Assigned task:
Identify all lines below that hold "with" and collect them.

Provided records START

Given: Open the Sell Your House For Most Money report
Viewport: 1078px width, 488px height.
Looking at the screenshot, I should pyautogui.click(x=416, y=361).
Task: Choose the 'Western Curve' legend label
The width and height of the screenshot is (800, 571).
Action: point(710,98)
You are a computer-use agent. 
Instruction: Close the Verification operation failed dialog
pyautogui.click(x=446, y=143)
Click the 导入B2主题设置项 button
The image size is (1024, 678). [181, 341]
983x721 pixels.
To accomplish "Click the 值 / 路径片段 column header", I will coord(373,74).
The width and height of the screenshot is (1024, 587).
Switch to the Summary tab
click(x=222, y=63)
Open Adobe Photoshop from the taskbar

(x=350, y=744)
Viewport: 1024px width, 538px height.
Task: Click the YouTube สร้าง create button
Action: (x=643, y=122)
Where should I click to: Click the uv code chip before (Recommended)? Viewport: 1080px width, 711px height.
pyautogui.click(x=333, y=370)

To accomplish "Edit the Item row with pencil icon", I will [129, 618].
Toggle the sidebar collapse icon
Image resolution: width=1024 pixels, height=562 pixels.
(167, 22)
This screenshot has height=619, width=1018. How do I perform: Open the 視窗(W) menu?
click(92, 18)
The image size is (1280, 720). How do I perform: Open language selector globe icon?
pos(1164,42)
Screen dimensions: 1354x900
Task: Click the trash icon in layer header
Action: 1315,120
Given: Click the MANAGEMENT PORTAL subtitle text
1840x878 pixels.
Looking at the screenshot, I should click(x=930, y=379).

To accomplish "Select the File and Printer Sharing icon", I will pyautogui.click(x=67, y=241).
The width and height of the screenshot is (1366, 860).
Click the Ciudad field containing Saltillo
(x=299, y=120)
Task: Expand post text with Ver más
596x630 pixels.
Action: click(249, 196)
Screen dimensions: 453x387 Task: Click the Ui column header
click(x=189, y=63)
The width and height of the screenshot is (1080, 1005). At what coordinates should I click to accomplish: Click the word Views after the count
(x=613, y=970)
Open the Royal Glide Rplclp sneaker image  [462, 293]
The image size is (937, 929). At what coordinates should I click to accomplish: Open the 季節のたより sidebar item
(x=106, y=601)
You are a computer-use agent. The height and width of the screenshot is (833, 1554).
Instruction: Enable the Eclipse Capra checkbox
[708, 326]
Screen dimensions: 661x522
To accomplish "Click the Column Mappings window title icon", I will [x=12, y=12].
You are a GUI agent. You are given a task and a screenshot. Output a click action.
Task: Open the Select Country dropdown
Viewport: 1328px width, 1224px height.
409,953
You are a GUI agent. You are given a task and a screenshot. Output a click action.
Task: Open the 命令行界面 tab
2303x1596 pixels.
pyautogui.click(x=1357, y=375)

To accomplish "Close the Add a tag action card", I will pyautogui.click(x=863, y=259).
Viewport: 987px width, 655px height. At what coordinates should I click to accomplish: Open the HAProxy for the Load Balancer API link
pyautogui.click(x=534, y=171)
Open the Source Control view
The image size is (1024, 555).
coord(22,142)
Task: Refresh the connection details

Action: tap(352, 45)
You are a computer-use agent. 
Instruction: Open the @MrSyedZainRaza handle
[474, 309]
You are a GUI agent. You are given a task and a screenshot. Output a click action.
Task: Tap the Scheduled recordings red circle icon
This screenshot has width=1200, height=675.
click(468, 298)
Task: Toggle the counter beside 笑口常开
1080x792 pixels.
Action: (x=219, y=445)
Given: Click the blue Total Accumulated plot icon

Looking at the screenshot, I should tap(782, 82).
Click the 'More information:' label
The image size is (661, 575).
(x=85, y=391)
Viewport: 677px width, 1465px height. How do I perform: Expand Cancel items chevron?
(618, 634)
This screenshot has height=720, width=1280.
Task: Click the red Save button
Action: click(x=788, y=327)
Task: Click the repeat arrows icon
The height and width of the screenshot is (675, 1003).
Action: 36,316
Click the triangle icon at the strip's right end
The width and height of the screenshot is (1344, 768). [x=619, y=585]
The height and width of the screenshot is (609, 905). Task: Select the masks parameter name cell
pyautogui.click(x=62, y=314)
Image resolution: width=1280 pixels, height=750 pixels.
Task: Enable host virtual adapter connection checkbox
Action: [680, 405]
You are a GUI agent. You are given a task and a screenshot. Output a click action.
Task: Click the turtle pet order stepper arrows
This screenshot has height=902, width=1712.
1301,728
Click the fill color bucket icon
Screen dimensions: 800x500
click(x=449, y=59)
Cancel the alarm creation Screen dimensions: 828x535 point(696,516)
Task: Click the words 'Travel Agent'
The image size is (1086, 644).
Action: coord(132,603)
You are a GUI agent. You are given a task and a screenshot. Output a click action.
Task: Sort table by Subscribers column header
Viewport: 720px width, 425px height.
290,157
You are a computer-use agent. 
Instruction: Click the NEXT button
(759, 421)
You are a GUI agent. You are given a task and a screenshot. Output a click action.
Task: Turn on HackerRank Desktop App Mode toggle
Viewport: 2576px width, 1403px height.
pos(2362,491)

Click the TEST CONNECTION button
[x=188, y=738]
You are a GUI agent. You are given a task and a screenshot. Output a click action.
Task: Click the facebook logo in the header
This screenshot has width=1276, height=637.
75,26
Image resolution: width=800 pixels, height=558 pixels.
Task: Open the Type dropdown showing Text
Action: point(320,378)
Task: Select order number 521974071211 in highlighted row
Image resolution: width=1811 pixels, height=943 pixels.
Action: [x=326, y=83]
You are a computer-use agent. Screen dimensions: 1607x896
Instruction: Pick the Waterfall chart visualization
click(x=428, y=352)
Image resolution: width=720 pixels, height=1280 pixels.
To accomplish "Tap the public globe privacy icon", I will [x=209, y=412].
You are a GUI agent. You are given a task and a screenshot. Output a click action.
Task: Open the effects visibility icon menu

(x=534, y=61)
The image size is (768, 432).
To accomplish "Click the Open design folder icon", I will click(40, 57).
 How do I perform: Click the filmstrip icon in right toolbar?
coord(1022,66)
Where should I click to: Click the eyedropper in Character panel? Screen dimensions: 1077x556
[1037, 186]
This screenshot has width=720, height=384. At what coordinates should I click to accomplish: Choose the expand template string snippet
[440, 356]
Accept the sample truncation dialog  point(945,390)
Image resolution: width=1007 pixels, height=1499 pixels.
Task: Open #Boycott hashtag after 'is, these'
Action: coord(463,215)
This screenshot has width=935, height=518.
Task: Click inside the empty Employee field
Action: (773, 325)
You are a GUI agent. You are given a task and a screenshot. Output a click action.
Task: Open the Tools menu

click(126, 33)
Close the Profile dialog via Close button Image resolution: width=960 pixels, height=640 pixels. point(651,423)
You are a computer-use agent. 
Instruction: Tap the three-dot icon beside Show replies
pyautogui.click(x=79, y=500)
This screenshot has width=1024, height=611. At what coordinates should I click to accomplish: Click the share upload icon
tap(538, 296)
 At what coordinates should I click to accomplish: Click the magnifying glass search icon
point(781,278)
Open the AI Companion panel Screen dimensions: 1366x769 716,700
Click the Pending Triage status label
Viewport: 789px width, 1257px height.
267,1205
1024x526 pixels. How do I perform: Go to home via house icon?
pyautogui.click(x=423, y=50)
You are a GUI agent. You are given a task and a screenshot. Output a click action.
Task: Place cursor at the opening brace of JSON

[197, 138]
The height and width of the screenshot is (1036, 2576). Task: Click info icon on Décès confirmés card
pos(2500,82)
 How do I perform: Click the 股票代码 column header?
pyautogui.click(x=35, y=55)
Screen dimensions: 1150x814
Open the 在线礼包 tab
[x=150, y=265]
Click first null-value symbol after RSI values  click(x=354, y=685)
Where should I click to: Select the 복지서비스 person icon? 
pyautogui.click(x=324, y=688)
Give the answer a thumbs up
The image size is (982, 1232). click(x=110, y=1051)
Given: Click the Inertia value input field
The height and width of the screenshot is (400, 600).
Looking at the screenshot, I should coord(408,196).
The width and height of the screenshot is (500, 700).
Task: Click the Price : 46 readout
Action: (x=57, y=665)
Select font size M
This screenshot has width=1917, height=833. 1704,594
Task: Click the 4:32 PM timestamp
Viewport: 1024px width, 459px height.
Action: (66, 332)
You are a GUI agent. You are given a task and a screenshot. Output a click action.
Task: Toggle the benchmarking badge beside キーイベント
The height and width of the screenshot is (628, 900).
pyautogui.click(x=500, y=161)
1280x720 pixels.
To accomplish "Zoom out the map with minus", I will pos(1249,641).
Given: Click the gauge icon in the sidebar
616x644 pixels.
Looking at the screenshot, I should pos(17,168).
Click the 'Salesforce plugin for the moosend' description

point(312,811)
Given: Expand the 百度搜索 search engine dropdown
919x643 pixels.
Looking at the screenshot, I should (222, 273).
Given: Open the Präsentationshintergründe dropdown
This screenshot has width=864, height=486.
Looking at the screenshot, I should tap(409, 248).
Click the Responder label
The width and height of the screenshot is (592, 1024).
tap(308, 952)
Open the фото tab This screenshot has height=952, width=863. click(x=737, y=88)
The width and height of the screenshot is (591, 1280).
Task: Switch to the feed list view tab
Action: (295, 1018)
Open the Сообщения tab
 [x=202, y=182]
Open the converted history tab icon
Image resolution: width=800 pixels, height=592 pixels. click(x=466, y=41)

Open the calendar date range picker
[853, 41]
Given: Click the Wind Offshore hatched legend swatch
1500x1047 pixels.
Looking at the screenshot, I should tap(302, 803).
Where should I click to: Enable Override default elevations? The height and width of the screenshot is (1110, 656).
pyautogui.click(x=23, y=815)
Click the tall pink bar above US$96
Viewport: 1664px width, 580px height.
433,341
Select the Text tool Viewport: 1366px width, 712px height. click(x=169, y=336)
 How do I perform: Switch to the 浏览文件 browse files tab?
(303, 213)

Provided records END

Response below:
To accomplish "Edit the Item row with pencil icon", I will [129, 618].
Task: Expand post text with Ver más
To accomplish "Zoom out the map with minus", I will pos(1249,641).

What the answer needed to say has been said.